* [Problem]:
Could you reproduce the material below word for word, leaving out the pictures?

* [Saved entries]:
"""

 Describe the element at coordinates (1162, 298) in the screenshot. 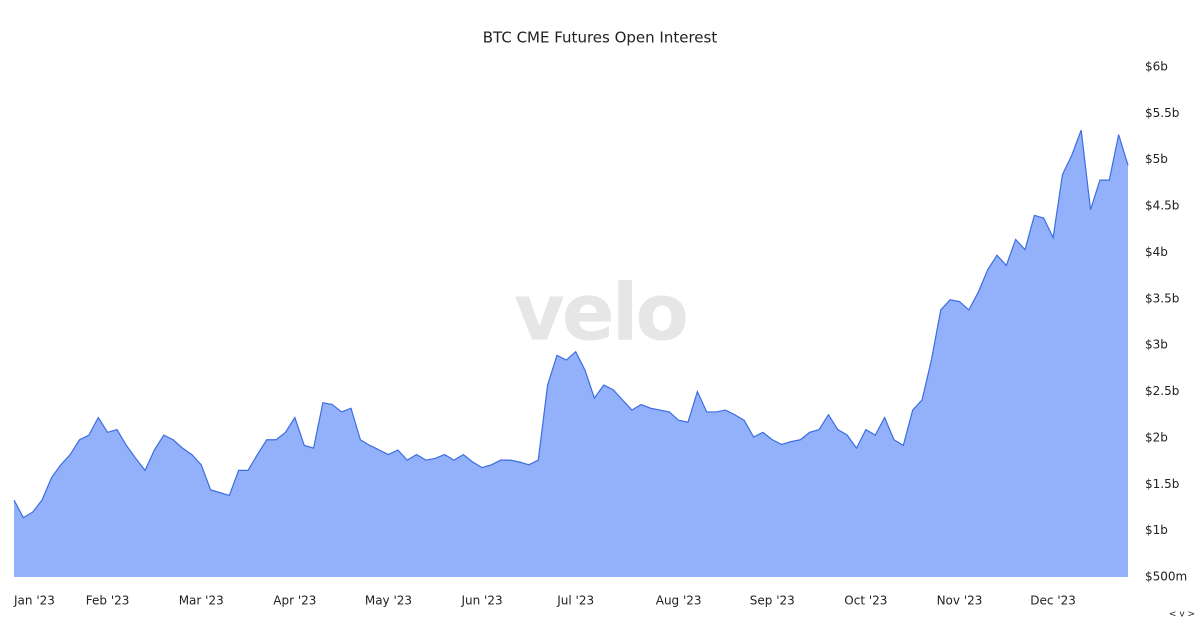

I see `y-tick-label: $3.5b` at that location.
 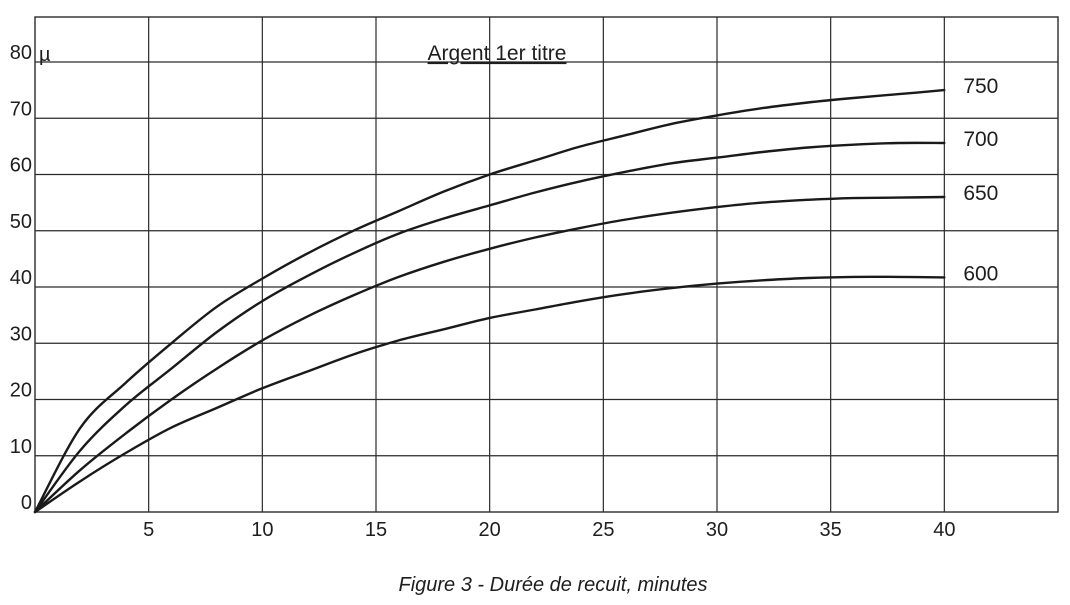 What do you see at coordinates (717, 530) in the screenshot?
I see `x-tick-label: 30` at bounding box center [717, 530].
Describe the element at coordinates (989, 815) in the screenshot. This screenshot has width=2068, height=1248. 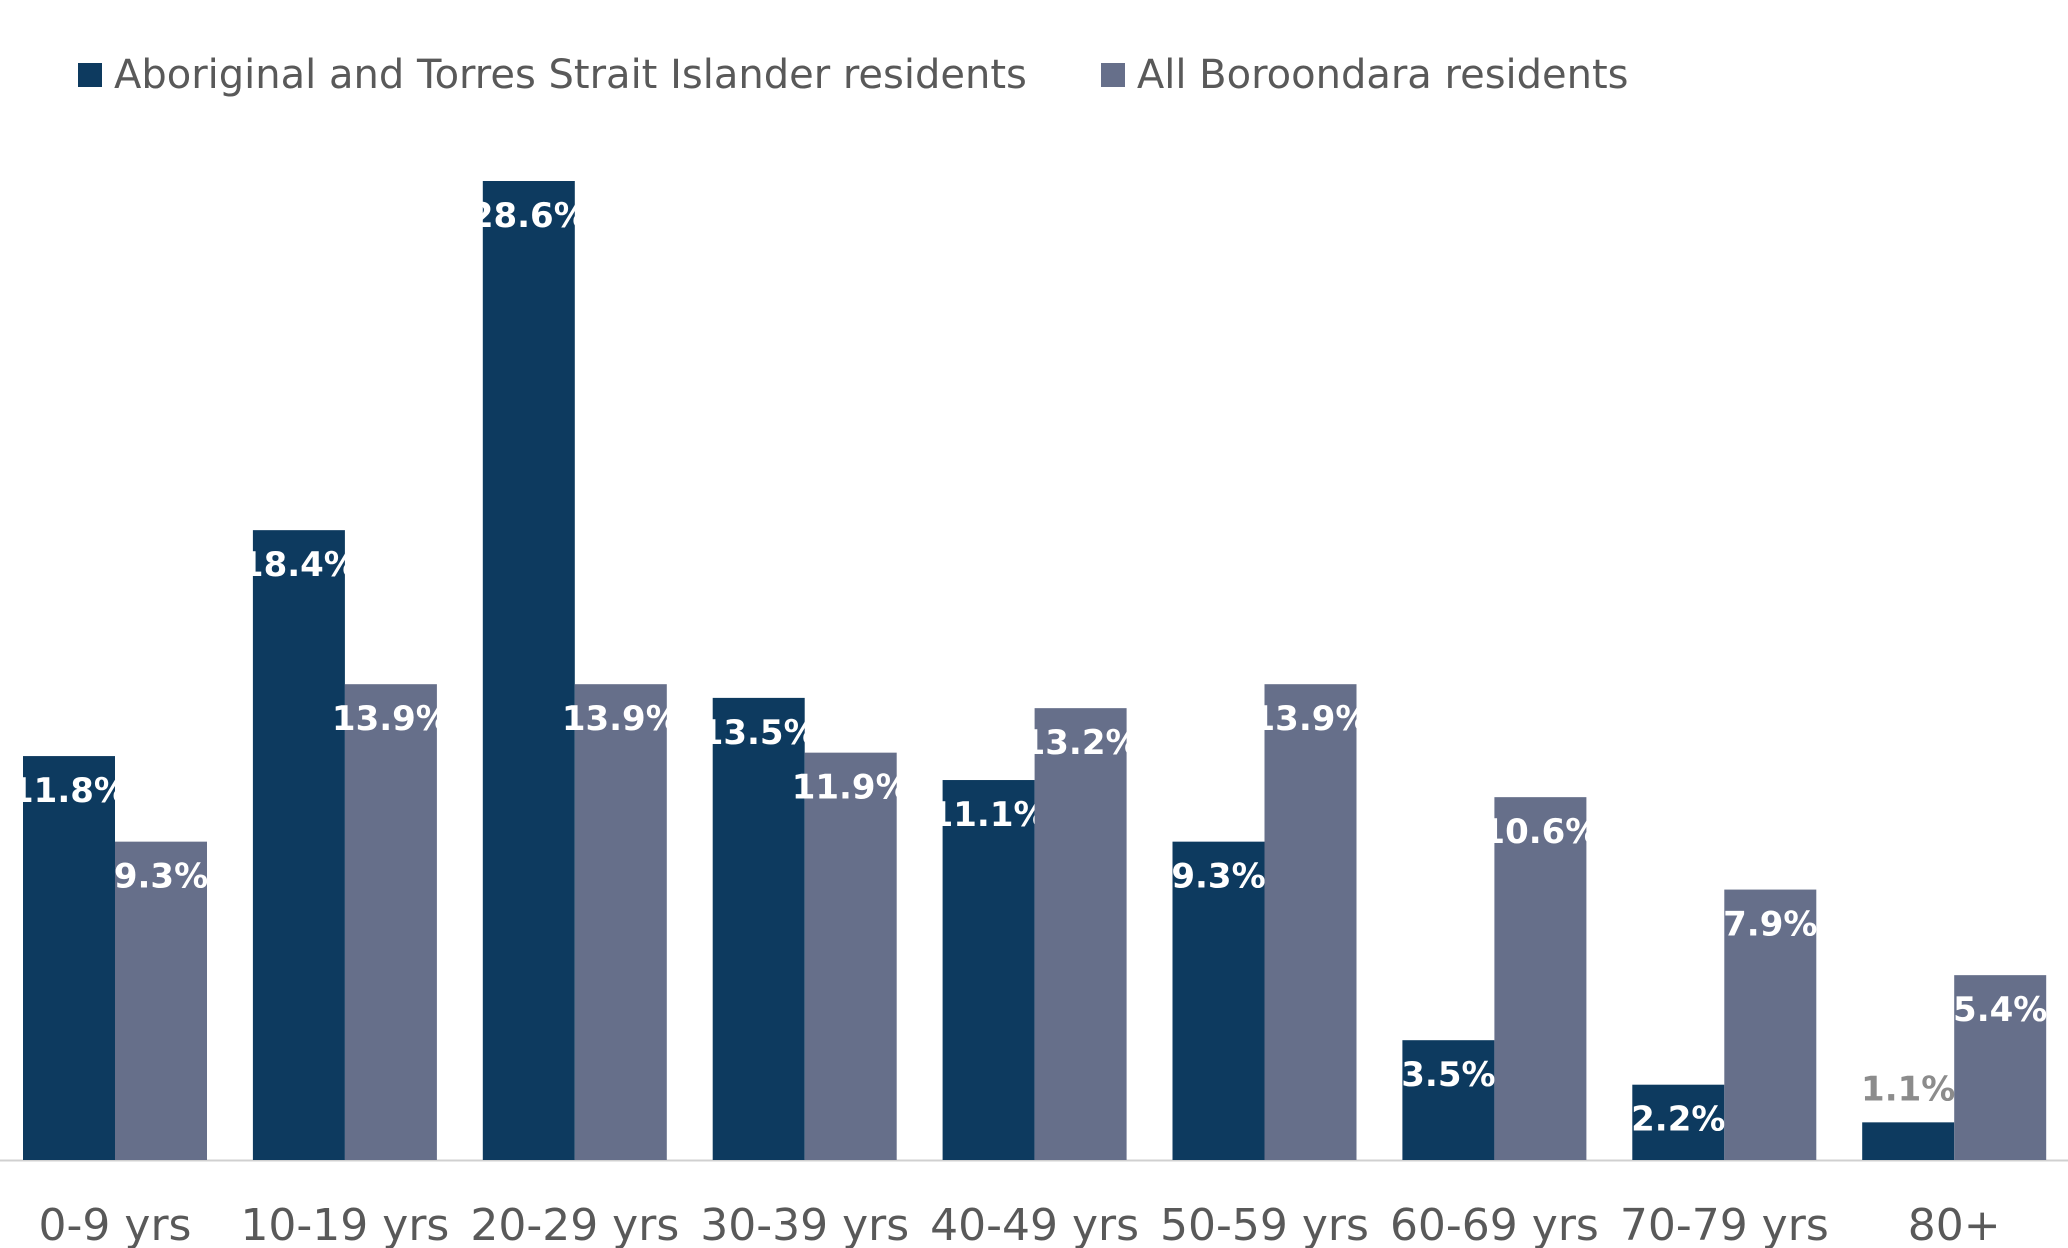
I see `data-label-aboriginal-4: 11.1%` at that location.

"""

* [Response]:
 Describe the element at coordinates (1162, 298) in the screenshot. 

I see `y-tick-label: $3.5b` at that location.
  What do you see at coordinates (717, 530) in the screenshot?
I see `x-tick-label: 30` at bounding box center [717, 530].
Describe the element at coordinates (989, 815) in the screenshot. This screenshot has width=2068, height=1248. 
I see `data-label-aboriginal-4: 11.1%` at that location.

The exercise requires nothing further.